Dataset entries

++++++++++++++++++++

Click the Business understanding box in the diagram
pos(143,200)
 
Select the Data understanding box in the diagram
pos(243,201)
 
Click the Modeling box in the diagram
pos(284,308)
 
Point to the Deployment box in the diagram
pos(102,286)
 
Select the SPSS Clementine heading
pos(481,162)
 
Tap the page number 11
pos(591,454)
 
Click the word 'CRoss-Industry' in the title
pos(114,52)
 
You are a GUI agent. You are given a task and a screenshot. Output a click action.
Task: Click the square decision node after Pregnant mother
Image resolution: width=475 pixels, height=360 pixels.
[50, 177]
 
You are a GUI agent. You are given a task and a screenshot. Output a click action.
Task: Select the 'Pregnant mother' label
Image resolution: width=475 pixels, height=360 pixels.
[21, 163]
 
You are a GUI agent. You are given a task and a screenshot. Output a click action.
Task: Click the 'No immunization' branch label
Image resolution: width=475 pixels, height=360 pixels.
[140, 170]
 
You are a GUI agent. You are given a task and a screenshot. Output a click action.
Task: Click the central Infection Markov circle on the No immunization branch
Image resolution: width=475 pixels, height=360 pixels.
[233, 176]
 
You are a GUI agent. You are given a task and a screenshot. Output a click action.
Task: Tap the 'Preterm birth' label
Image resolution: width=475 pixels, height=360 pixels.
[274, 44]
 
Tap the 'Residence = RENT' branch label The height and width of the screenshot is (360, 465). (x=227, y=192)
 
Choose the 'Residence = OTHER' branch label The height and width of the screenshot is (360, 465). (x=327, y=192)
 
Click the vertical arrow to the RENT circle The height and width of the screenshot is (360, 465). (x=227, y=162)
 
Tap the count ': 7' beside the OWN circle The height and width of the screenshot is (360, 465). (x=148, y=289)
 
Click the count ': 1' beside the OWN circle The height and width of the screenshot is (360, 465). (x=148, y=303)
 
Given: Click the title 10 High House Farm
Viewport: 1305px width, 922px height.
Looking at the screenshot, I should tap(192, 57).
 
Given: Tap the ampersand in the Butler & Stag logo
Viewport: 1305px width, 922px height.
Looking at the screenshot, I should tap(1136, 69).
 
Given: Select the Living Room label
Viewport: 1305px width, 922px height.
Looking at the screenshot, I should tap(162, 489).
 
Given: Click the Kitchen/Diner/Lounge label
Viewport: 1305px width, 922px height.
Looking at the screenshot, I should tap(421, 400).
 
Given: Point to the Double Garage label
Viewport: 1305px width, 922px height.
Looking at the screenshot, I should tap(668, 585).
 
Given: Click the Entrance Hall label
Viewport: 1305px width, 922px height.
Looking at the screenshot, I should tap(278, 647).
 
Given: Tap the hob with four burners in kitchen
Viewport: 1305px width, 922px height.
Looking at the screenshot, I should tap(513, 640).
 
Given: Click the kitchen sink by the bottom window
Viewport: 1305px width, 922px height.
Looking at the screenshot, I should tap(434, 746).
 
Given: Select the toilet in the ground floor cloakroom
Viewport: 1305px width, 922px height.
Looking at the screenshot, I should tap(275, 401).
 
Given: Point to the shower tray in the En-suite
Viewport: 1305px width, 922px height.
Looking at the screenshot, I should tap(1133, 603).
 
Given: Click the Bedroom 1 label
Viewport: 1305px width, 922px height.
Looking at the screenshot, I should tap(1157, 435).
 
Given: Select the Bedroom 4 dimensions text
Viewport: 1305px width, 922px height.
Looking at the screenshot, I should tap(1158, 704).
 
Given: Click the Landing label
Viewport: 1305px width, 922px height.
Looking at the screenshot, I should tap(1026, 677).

++++++++++++++++++++

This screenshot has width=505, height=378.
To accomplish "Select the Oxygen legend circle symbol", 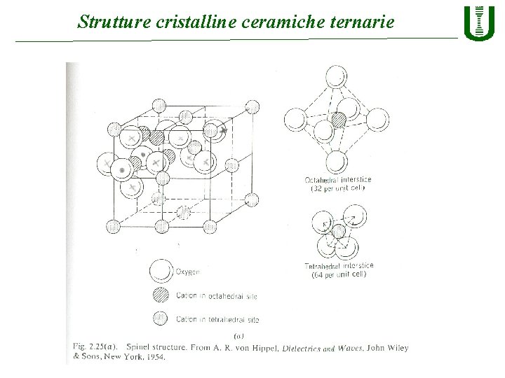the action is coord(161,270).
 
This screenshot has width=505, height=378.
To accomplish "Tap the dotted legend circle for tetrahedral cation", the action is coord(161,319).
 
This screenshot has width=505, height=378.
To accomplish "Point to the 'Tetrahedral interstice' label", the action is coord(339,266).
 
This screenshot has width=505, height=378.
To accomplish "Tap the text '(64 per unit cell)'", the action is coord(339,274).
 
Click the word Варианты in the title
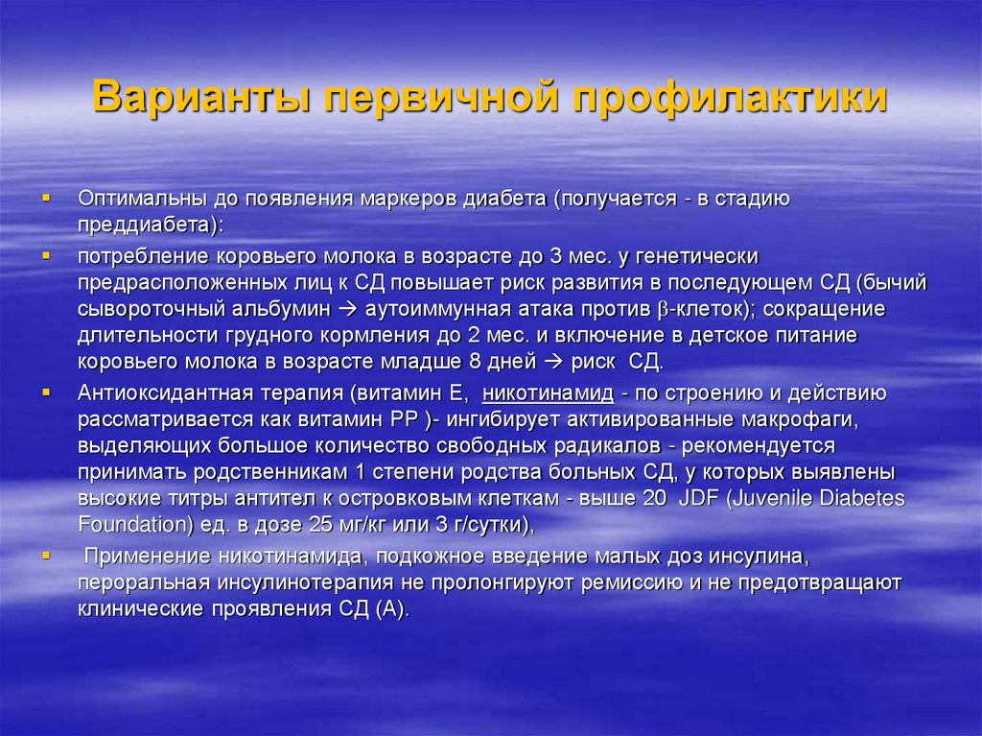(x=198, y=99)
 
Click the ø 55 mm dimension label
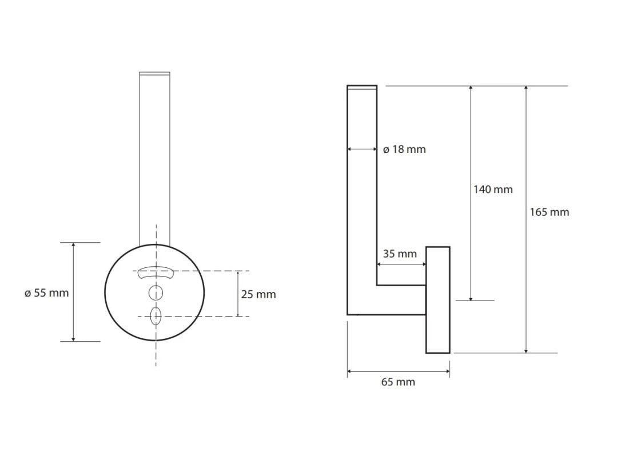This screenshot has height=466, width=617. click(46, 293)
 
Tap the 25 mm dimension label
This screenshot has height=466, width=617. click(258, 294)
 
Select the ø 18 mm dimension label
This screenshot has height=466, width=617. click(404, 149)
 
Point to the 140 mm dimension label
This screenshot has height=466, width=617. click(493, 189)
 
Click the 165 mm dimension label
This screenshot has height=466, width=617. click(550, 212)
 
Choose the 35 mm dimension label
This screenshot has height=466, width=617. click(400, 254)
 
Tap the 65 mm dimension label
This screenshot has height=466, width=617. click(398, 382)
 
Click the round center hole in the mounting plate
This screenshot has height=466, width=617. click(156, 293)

++++++++++++++++++++

> Required work: Lay out as a numbered list, omitting blank lines, the lines of the listing above, starting with the line containing "Tap the 'Residence" and going on through the line containing "Click the count".

> Exercise solution:
1. Tap the 'Residence = RENT' branch label The height and width of the screenshot is (360, 465). (x=227, y=192)
2. Choose the 'Residence = OTHER' branch label The height and width of the screenshot is (360, 465). (x=327, y=192)
3. Click the vertical arrow to the RENT circle The height and width of the screenshot is (360, 465). (x=227, y=162)
4. Tap the count ': 7' beside the OWN circle The height and width of the screenshot is (360, 465). (x=148, y=289)
5. Click the count ': 1' beside the OWN circle The height and width of the screenshot is (360, 465). (x=148, y=303)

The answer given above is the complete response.